*DOCUMENT SEGMENT*:
━━━━━━━━━━━━━━━━━━━━━━━━━━━━━━

In [None]:
#Upsampling

In [2]:
# Import NumPy library for numerical operations
import numpy as np

# Import Pandas library for data manipulation and analysis
import pandas as pd

# Set a fixed random seed to ensure reproducibility
# This means the random numbers generated will be the same every time the code runs
np.random.seed(123)

# Define the total number of samples (rows) in the dataset
n_samples = 1000

# Define the proportion of samples that belong to class 0 (majority class)
# Here, 90% of the data will belong to class 0
class_0_ratio = 0.9

# Calculate the number of samples for class 0
# Multiply total samples by class_0_ratio and convert to integer
n_class_0 = int(n_samples * class_0_ratio)

# Calculate the number of samples for class 1 (minority class)
# This is the remaining portion of the dataset
n_class_1 = n_samples - n_class_0


In [4]:
n_class_0,n_class_1 #Number of data set in each class we created

(900, 100)

In [5]:
# Create a DataFrame for Class 0 (majority class)
class_0 = pd.DataFrame({

    # Generate feature_1 values from a normal distribution
    # loc=0  → mean of the distribution
    # scale=1 → standard deviation
    # size=n_class_0 → number of samples for class 0
    'feature_1': np.random.normal(loc=0, scale=1, size=n_class_0),

    # Generate feature_2 values from the same normal distribution
    'feature_2': np.random.normal(loc=0, scale=1, size=n_class_0),

    # Create the target column and label all samples as class 0
    'target': [0] * n_class_0
})

# Create a DataFrame for Class 1 (minority class)
class_1 = pd.DataFrame({

    # Generate feature_1 values from a normal distribution
    # Mean is shifted to 2 to make this class distinguishable from class 0
    'feature_1': np.random.normal(loc=2, scale=1, size=n_class_1),

    # Generate feature_2 values with the same distribution as feature_1
    'feature_2': np.random.normal(loc=2, scale=1, size=n_class_1),

    # Create the target column and label all samples as class 1
    'target': [1] * n_class_1
})

In [10]:
# Combine the DataFrames of class 0 and class 1 into a single DataFrame
# This stacks the rows of class_1 below class_0
df = pd.concat([class_0,class_1]).reset_index(drop=True)
# Reset the index of the combined DataFrame so it runs from 0 to n-1
# drop=True removes the old index instead of keeping it as a column

In [11]:
#See the head() of the data
df.head()

Unnamed: 0,feature_1,feature_2,target
0,-1.085631,0.551302,0
1,0.997345,0.419589,0
2,0.282978,1.815652,0
3,-1.506295,-0.25275,0
4,-0.5786,-0.292004,0


In [12]:
#See the tail() of the data
df.tail()

Unnamed: 0,feature_1,feature_2,target
995,1.376371,2.845701,1
996,2.23981,0.880077,1
997,1.13176,1.640703,1
998,2.902006,0.390305,1
999,2.69749,2.01357,1


In [13]:
#Value count of the target
df['target'].value_counts()

━━━━━━━━━━━━━━━━━━━━━━━━━━━━━━

*RAW DATA*:
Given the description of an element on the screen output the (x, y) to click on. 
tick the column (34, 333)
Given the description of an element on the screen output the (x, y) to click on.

━━━━━━━━━━━━━━━━━━━━━━━━━━━━━━

*GIVEN EXERCISE 1*: Based only on the upsampling notebook, say for each statement whether it agrees with the text (yes or no), and quote the deciding words exactly: (a) the class 1 features are centered on a mean of 2; (b) the random seed is set to 42; (c) the combined DataFrame keeps the old index as a column.
*GIVEN EXERCISE 2*: Write the next part of the upsampling notebook, picking up right after its last line.
The material has no connection to the upsampling notebook.

*TASK RESPONSE 1*:
(a) Yes: "Mean is shifted to 2 to make this class distinguishable from class 0"
(b) No: "np.random.seed(123)"
(c) No: "drop=True removes the old index instead of keeping it as a column"

*TASK RESPONSE 2*:
Unnamed: 0_level_0,count
target,Unnamed: 1_level_1
0,900
1,100


In [None]:
#Now we will do upsampling, for this we will increase the number of 1s

In [17]:
# Create a new DataFrame that contains only the minority class samples
# This filters rows where the target column value is 1
df_minority = df[df['target'] == 1]

# Display the shape of the minority class DataFrame
# The output is a tuple: (number of rows, number of columns)
# This helps confirm how many minority class samples are present
df_minority.shape

(100, 3)

In [19]:
# Create a new DataFrame that contains only the majority class samples
# This filters rows where the target column value is 0
df_majority = df[df['target'] == 0]

# Display the shape of the majority class DataFrame
# The output is a tuple: (number of rows, number of columns)
# This shows how many samples belong to the majority class
df_majority.shape

(900, 3)

In [20]:
# Import the resample function from scikit-learn
from sklearn.utils import resample

# Upsample the minority class to balance it with the majority class
df_minority_upsampled = resample(
    df_minority,              # The minority class DataFrame to be upsampled
    replace=True,             # Sample with replacement (allow duplicate rows)
    n_samples=len(df_majority),  # Generate enough samples to match the majority class size
    random_state=42           # Set random seed for reproducibility
)

In [21]:
#Shape of the new minority data sample
df_minority_upsampled.shape

(900, 3)

In [22]:
#head of them
df_minority_upsampled.head()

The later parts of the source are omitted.